--- WHAT IS ASKED ---
Which lines below contain the word "with"? Copy each of them out in full.
* begin INPUT MATERIAL *
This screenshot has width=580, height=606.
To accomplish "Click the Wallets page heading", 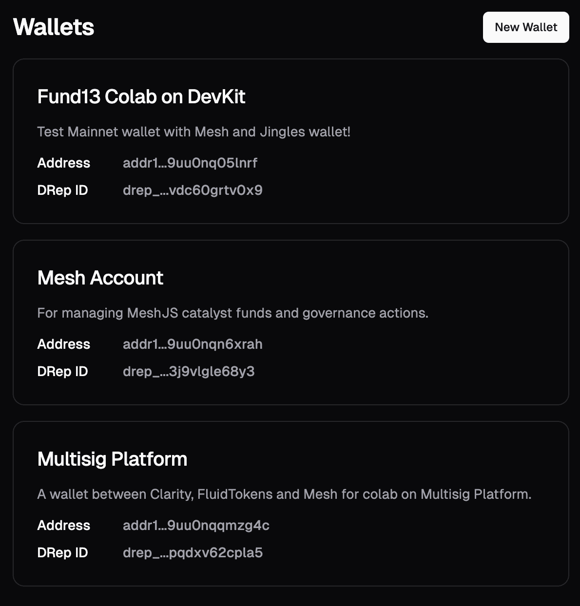I will tap(54, 27).
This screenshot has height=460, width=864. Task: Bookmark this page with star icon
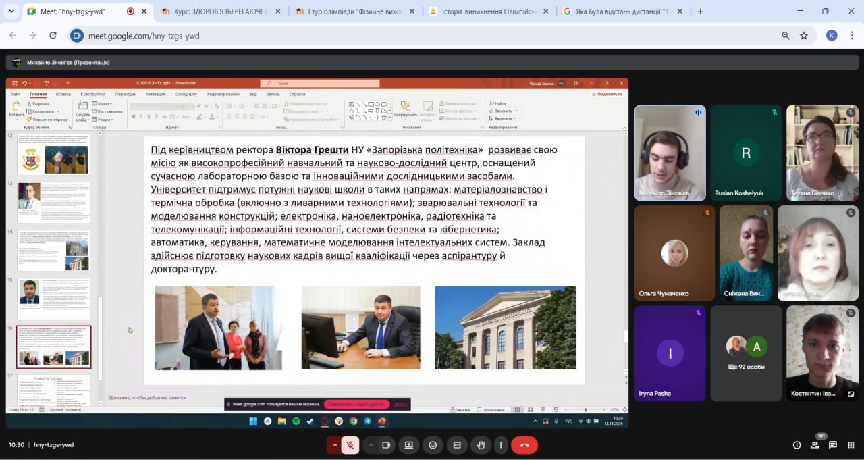tap(804, 36)
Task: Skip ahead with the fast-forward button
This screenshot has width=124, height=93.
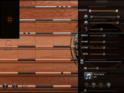Action: [x=101, y=85]
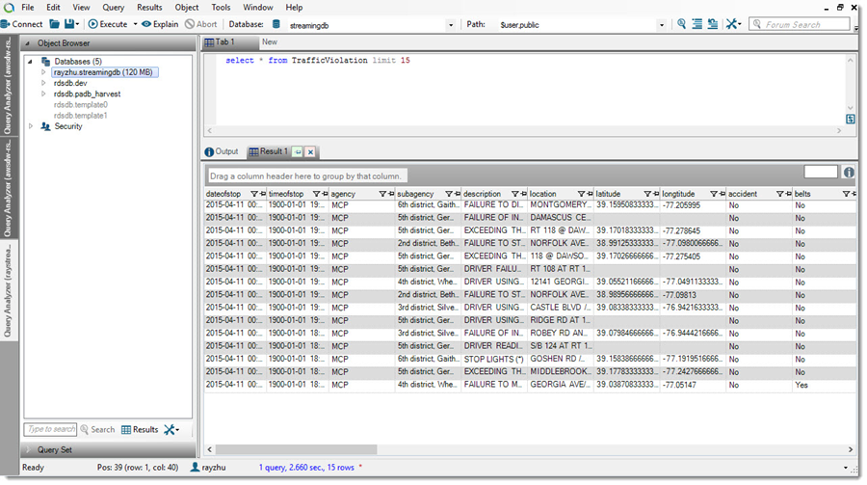Click the info icon right of results grid
Image resolution: width=867 pixels, height=485 pixels.
(849, 173)
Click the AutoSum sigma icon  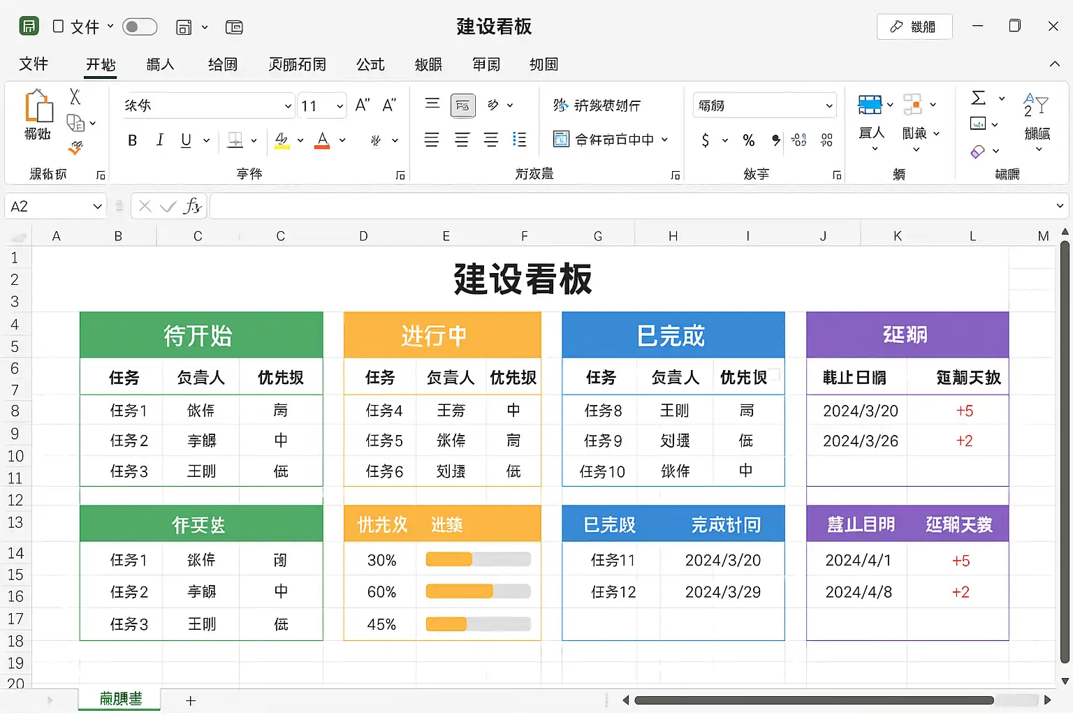[979, 98]
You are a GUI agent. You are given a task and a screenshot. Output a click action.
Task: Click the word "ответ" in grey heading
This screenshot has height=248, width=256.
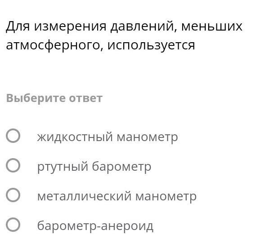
* end INPUT MATERIAL *
--- TASK ANSWER ---
This screenshot has height=460, width=864. Task: Bookmark this page with star icon
Task: Skip ahead with the fast-forward button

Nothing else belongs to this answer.